Text and item location entries
■ ■ ■ ■ ■
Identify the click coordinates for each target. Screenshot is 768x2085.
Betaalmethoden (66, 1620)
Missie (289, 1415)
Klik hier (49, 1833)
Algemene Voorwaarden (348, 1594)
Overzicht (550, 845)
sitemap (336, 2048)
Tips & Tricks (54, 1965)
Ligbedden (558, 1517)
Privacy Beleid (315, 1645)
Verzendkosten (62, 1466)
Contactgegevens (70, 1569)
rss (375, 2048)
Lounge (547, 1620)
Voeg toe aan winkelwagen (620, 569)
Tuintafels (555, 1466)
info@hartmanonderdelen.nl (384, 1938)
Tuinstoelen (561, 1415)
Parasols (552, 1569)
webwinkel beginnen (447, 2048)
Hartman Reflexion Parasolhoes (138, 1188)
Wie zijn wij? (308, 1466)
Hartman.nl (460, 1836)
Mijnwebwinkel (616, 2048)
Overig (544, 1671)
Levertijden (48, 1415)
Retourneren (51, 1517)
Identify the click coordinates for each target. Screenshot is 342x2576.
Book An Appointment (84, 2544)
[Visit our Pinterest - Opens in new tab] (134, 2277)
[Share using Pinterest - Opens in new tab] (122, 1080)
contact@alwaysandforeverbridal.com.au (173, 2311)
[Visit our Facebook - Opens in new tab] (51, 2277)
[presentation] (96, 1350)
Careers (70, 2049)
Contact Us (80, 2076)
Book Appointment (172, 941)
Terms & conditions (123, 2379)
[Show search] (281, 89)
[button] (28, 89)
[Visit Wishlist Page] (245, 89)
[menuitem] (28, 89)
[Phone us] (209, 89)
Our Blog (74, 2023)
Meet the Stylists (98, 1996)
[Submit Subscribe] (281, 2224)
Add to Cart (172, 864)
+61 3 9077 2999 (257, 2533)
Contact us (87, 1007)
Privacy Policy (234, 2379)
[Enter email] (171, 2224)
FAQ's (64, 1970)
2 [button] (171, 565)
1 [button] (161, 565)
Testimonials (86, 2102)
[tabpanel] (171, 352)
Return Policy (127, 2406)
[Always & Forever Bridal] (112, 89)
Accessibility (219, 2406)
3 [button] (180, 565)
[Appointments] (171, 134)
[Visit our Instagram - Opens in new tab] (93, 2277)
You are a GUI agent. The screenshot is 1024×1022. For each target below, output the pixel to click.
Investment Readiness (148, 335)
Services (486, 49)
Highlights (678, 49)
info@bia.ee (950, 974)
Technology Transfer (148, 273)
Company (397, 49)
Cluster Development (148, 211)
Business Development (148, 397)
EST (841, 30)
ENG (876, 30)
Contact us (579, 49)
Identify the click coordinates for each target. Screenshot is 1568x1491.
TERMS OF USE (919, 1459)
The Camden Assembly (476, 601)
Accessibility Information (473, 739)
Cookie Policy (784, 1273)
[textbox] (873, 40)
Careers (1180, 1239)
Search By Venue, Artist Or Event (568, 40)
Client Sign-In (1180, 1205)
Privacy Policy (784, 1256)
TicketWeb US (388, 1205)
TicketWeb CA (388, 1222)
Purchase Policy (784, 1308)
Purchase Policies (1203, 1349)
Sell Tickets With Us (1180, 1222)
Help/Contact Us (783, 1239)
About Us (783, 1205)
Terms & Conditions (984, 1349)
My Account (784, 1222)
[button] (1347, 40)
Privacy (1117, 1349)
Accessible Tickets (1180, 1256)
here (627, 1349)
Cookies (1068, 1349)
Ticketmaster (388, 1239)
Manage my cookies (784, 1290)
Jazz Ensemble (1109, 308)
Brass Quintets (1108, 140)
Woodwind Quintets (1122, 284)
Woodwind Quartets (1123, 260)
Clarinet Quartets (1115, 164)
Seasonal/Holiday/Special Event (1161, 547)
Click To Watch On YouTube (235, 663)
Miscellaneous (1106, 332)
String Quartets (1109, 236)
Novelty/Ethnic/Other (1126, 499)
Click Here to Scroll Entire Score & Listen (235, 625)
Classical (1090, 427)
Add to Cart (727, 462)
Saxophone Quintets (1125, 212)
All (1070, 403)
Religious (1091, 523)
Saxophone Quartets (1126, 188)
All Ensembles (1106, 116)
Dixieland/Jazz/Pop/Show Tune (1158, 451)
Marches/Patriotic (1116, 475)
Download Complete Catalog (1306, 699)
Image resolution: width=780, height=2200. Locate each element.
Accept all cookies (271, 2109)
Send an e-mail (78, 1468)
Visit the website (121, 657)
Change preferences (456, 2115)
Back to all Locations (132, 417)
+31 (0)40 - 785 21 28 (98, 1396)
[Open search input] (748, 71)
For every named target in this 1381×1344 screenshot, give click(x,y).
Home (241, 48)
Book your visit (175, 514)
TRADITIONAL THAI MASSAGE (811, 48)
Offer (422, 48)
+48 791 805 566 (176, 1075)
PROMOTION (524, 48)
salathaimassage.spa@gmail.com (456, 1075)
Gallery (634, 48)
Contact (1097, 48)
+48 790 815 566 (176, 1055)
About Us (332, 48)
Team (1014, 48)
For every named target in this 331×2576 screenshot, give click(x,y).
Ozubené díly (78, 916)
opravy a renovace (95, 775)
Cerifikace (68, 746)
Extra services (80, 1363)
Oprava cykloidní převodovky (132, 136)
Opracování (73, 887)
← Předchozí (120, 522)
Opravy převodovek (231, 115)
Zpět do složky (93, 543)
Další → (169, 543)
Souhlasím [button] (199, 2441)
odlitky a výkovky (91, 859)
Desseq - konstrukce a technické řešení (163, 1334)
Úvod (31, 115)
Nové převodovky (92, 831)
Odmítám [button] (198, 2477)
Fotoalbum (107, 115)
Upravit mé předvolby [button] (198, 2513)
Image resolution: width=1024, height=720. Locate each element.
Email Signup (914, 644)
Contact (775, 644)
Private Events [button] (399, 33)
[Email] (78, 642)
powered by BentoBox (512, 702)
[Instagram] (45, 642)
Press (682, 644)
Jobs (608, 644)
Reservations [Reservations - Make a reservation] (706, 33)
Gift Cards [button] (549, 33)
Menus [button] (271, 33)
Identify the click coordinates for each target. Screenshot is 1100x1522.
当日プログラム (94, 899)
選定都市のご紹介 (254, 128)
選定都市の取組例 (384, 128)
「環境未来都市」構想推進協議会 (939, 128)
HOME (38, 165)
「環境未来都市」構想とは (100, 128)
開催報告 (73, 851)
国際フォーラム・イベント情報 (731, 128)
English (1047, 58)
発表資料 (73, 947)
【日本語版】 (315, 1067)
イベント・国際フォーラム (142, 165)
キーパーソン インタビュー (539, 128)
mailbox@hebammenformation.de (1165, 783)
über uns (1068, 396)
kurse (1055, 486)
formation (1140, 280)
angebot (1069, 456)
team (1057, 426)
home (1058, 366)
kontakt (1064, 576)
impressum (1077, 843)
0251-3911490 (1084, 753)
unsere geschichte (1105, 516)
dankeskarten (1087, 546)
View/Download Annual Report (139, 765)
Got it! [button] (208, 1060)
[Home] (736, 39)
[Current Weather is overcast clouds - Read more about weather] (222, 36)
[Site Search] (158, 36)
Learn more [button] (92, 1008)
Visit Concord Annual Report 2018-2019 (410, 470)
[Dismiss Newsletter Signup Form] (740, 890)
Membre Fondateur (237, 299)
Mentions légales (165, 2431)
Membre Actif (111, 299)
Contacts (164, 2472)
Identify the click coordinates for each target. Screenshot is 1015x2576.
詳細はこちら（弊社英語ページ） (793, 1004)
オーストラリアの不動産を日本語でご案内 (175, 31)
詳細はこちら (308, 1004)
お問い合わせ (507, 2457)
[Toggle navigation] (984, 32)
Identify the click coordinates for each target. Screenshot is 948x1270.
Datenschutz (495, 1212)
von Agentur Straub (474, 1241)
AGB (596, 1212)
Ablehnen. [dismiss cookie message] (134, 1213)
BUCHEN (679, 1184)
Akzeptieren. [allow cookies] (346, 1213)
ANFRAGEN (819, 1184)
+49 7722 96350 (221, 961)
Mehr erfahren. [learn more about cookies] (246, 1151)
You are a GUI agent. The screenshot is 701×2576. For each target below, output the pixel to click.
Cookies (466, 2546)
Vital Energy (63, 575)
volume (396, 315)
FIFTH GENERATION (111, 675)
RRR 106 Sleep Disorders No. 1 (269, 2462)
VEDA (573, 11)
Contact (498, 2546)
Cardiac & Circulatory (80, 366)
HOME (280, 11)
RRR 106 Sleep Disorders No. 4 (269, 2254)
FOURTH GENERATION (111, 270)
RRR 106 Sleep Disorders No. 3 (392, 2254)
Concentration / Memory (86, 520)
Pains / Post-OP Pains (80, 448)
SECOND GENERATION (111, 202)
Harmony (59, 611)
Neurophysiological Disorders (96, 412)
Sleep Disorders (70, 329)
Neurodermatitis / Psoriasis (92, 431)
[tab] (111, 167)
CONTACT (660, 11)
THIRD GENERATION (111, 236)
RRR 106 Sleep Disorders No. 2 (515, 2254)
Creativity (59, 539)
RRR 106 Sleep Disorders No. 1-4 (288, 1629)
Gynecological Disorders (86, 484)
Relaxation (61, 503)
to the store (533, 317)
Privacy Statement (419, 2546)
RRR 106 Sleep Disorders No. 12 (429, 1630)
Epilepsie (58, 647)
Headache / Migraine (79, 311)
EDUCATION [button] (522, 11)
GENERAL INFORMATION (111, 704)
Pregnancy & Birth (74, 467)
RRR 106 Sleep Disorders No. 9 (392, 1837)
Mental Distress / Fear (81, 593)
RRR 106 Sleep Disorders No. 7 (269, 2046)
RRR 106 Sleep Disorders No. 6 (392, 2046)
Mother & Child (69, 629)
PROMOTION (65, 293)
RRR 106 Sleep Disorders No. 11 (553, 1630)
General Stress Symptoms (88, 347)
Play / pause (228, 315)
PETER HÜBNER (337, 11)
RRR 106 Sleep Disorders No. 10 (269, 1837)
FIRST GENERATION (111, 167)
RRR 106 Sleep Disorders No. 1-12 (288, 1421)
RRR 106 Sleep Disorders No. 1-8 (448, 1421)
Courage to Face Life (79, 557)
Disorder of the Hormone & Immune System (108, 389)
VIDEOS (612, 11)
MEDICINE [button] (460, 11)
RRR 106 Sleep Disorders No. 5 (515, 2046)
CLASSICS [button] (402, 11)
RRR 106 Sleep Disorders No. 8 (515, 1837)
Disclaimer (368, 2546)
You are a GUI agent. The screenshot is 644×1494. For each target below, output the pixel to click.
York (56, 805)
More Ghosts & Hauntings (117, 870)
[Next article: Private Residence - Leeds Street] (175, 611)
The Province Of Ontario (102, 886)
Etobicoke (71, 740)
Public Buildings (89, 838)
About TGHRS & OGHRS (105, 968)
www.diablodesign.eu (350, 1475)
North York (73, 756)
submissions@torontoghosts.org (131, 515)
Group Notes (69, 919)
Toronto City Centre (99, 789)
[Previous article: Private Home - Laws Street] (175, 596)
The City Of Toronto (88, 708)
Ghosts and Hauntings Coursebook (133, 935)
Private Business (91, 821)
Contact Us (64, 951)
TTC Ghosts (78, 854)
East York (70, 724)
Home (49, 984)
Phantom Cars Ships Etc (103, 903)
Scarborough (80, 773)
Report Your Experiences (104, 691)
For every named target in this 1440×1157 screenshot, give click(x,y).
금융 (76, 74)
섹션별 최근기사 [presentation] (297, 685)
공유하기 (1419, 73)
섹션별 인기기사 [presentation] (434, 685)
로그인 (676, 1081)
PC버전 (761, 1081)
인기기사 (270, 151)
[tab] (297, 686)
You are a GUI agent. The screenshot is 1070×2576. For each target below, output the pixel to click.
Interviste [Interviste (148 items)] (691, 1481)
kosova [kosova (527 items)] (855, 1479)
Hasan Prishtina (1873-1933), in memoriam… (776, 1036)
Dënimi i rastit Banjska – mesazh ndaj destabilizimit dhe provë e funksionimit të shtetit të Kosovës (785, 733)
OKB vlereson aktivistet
■ ■ ■ ■ ■
> Problem description
Please rewrite the data starting at the line that has "[Submit Subscribe] (281, 2224)" and ending after the line that has "Cluster Development (148, 211)", putting "Add to Bag" in place of "Add to Cart" and leaving everything else as it is.

> Right answer
[Submit Subscribe] (281, 2224)
Add to Bag (172, 864)
+61 3 9077 2999 (257, 2533)
Contact us (87, 1007)
Privacy Policy (234, 2379)
[Enter email] (171, 2224)
FAQ's (64, 1970)
2 [button] (171, 565)
1 [button] (161, 565)
Testimonials (86, 2102)
[tabpanel] (171, 352)
Return Policy (127, 2406)
[Always & Forever Bridal] (112, 89)
Accessibility (219, 2406)
3 [button] (180, 565)
[Appointments] (171, 134)
[Visit our Instagram - Opens in new tab] (93, 2277)
You are a GUI agent. The screenshot is 1024×1022. For each target below, output the pixel to click.
Investment Readiness (148, 335)
Services (486, 49)
Highlights (678, 49)
info@bia.ee (950, 974)
Technology Transfer (148, 273)
Company (397, 49)
Cluster Development (148, 211)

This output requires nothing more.